Beantworte anhand des Textauszugs über Donizettis Tudor-Oper folgende Fragen:
1. Welche Oper hat Maria Callas 1957 an der Scala ausgegraben?
2. In welchem Jahr unternahm Devereux seine Expedition nach Irland?
3. Von welchem Autor stammt das Drama, das Salvatore Cammarano zum Libretto adaptierte?

_TEXTAUSZUG_:
────
Von
Donizettis 70 plus Opern werden in erster Linie die Buffo-Opern gespielt,
mit Ausnahme von "Lucia di Lammermoor". Daß Donizetti in hohem Maße die
Operndramatik der Romantik geprägt hat, ist nur Liebhabern bekannt, die
vier hochdramatischen Tudor-Opern werden nur sporadisch gegeben, wenn
besonders qualifizierte Sänger oder Dirigenten sich der Sache annehmen.
Maria Callas hat hier wegweisend gewirkt mit der Ausgrabung von "Anna
Bolena" 1957 an der Scala. Im letzten Jahrzehnt hat in erster Linie Editha
Gruberova dieses Repertoire gepflegt. Daß nun Evelino Pidò diese Ausgrabungen
betreibt, ist sehr erfreulich. Diese konzertante Produktion aus Lyon von
Donizettis sehr selten gespielten Tudor-Oper nach Paris einzuladen, war
eine ausgezeichnete Idee.
Das
blutige Ende von Roberto Devereux, Earl of Essex, des letzten Favoriten
von Königin Elisabeth I., hat als Hintergrund die vertrackte Expedition
Devereux' 1598 nach Irland, wo er mit dem Earl of Tyrone gegen den Wunsch
der Königin Frieden schloß. 50 Jahre später sollte Cromwell das Prinzip
der verbrannten Erde in Irland zu Ende führen, einem der blutigsten Kapitel
der englischen Geschichte. Die dramatische Handlung hatte der französische
Autor J. A. F. Ancelot in ein Drama gefaßt, das Salvatore Cammarano zu
einem sehr effektiven Libretto adaptierte. Donizetti hat hier endgültig
mit dem Belcanto Rossinis, Mercadantes und Bellinis gebrochen und eine
sehr offene Form des musikalischen Dramas eingeleitet, die später Verdi
zur Blüte und Vollendung bringen sollte.
────
_BEREITGESTELLTES MATERIAL_:
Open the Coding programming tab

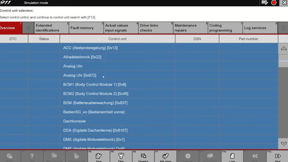pyautogui.click(x=225, y=28)
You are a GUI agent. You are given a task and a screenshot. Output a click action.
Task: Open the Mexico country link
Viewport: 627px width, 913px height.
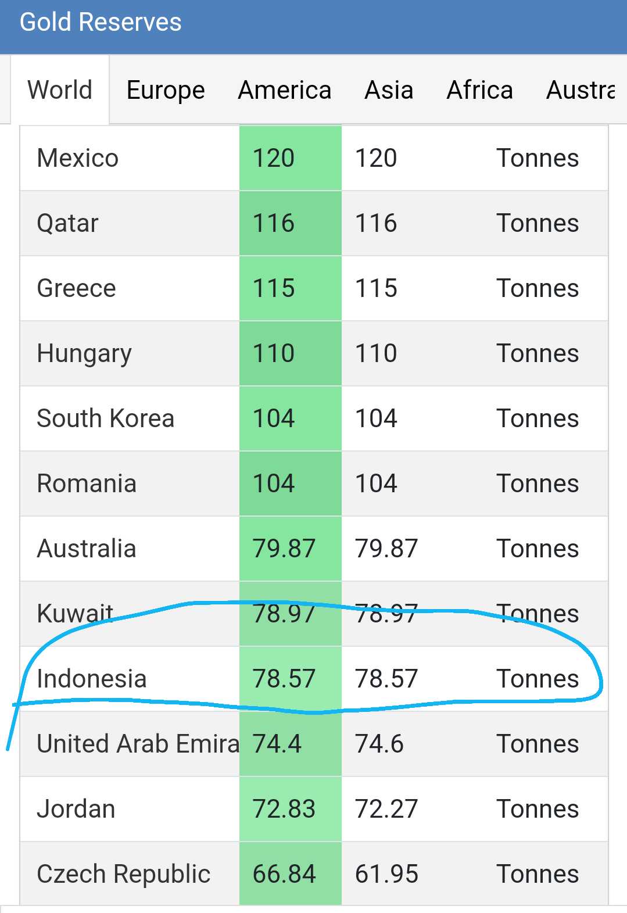click(77, 158)
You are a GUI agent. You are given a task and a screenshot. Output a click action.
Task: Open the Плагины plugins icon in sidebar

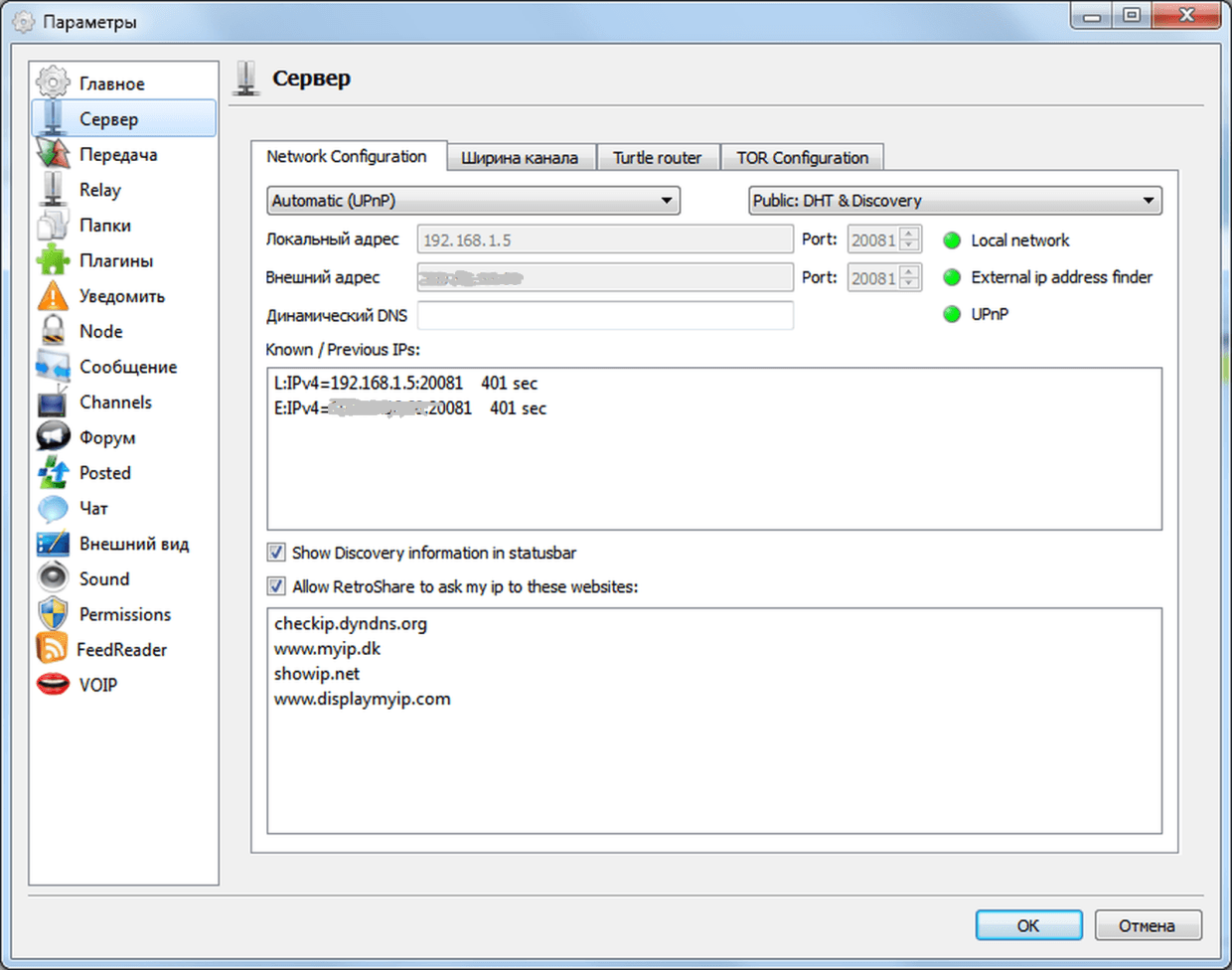tap(53, 260)
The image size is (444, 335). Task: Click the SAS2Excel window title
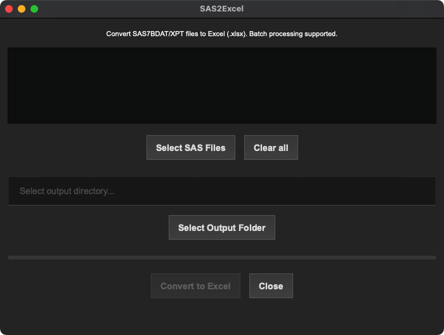pyautogui.click(x=222, y=9)
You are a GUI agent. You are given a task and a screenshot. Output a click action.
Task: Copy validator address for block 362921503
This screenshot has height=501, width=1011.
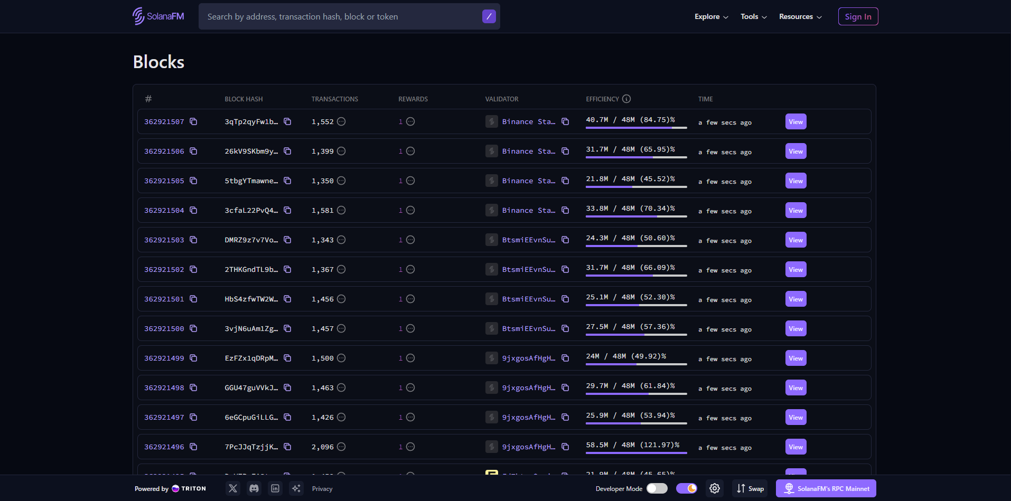[x=565, y=240]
────
_VOLLSTÄNDIGE ANTWORT_:
1. "Anna Bolena"
2. 1598
3. Vom französischen Autor J. A. F. Ancelot